Wednesday, March 28, 2007

Melbourne/London

It's funny, the longer I stay over here, the scarier and more overwhelming the prospect of "going home" becomes. I don't know how long I would have to be over here before it felt more like home than...home, but I am guessing maybe never. Home is where your family are. And lovely though he is, my boyfriend doesn't quite qualify as family yet.

I have been over here for four years now - one more year and I qualify for residency. Scary and confusing: although I can see the benefits of becoming a resident (a UK passport would be SO sweet), it seems like a huge commitment to a country I never planned to live in for this long.

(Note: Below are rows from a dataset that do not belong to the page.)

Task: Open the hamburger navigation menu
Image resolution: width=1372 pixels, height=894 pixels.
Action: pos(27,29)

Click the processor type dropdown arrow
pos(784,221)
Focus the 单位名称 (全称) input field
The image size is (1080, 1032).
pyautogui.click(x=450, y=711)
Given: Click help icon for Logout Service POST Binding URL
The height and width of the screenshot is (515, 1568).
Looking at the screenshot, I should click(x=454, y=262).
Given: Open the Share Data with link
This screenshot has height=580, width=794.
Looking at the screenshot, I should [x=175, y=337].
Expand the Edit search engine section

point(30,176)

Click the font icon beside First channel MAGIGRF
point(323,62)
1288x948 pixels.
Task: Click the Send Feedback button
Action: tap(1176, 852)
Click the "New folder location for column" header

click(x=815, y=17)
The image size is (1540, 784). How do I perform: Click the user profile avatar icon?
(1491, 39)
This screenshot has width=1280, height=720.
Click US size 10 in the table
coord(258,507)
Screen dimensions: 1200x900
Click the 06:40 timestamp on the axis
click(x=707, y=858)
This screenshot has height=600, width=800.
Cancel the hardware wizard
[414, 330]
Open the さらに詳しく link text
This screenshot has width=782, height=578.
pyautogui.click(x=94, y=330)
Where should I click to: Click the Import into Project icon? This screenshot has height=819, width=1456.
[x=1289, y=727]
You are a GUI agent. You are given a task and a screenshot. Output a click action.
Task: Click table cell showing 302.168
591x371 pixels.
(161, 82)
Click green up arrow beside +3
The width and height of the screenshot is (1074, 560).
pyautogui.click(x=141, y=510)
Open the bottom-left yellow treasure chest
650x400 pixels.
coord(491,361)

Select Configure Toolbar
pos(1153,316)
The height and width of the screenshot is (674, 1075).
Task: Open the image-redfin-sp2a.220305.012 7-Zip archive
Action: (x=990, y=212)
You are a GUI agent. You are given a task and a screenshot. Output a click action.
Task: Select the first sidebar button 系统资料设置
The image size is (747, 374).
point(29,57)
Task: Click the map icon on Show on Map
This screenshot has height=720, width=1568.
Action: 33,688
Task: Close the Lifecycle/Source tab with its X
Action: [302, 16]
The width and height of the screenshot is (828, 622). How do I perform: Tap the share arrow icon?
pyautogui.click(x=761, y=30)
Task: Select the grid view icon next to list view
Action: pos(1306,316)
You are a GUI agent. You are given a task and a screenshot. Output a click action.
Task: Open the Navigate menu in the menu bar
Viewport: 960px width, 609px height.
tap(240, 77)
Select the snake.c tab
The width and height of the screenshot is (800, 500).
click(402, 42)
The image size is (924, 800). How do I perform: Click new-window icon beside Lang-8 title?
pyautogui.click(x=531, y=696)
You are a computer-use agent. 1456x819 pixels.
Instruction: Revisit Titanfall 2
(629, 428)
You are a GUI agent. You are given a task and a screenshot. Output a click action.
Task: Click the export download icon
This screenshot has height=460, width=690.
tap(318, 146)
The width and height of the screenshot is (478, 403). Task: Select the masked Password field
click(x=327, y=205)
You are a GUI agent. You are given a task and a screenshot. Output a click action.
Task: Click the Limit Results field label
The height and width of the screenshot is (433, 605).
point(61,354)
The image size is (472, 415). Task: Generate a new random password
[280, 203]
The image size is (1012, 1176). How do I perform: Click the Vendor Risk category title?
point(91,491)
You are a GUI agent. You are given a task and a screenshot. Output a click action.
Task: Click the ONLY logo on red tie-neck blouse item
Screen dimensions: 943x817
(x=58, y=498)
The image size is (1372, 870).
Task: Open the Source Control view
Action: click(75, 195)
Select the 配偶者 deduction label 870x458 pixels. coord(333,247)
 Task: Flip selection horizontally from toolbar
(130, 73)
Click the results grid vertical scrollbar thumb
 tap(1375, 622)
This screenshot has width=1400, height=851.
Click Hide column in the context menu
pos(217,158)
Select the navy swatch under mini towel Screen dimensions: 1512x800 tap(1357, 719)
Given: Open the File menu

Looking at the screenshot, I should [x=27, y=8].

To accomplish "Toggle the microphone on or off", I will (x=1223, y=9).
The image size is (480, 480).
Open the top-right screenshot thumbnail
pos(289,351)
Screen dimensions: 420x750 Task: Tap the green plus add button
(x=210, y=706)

The truth is, I had hoped to return home mid-this year. Unfortunately, my boyfriend's father passed away unexpectedly last November, so our long-term plans have been shelved for the moment. I really don't know when I will be going home, which is kind of sad.

Life here still holds that dream-like quality which any expatriate will know about, where it feels like your real life has been suspended, and you are floating in space (like Ripley in Alien). Even though your body still functions - you go to work, cook meals and go to bed just like always - part of your heart remains in limbo, waiting for the return home and to your "real" life. I wish I could commit wholeheartedly to a new life here, which would make everything that much simpler, but I think I will always feel that pull towards home, to my parents and brothers.

Then again, I think it is part of my make up to feel a constant, underlying sense of yearning for some indefinable thing or state.

Maybe I have a restless soul. Or maybe this is just part of the human condition, part of what drives us to live, work, form relationships, procreate. Would I feel this way if I grew up in a remote village with no education or knowledge of the wider world? Who knows. In the meantime, in a less cerebral world, Spring has woken, ever so gently, and the evening light is taking on the most delicate soft pink hue. It is easy to feel a bit more hopeful when your walk home is accompanied by nodding daffodils and snowdrops, lit by this heavenly glow.

2 comments:

susanna said...

this is a topic i pondered often while i was stuck in the UK. except i wasn't really 'stuck' because i half-wanted to be there and half-enjoyed being there. and i instantly understand the dreamlike quality of which you speak.

beautifully expressed post.

CaBaCuRl said...

I'm another who understands your thoughts. Ever since I first visited London in 1979, I have felt so drawn to the place. Have returned several times, including living/working for a year in south London. But when I go back and read my diary of that year, I go on and on about the greyness and "heaviness' of the weather, and how I longed for that wide blue Australian sky and colour-leaching sunshine. Every Christmas, without fail, I experience a lemming-like compulsion to be in England that is generally fought on financial grounds ;)
Thanks for your blog....now I've stumbled on it, it's a daily necessity.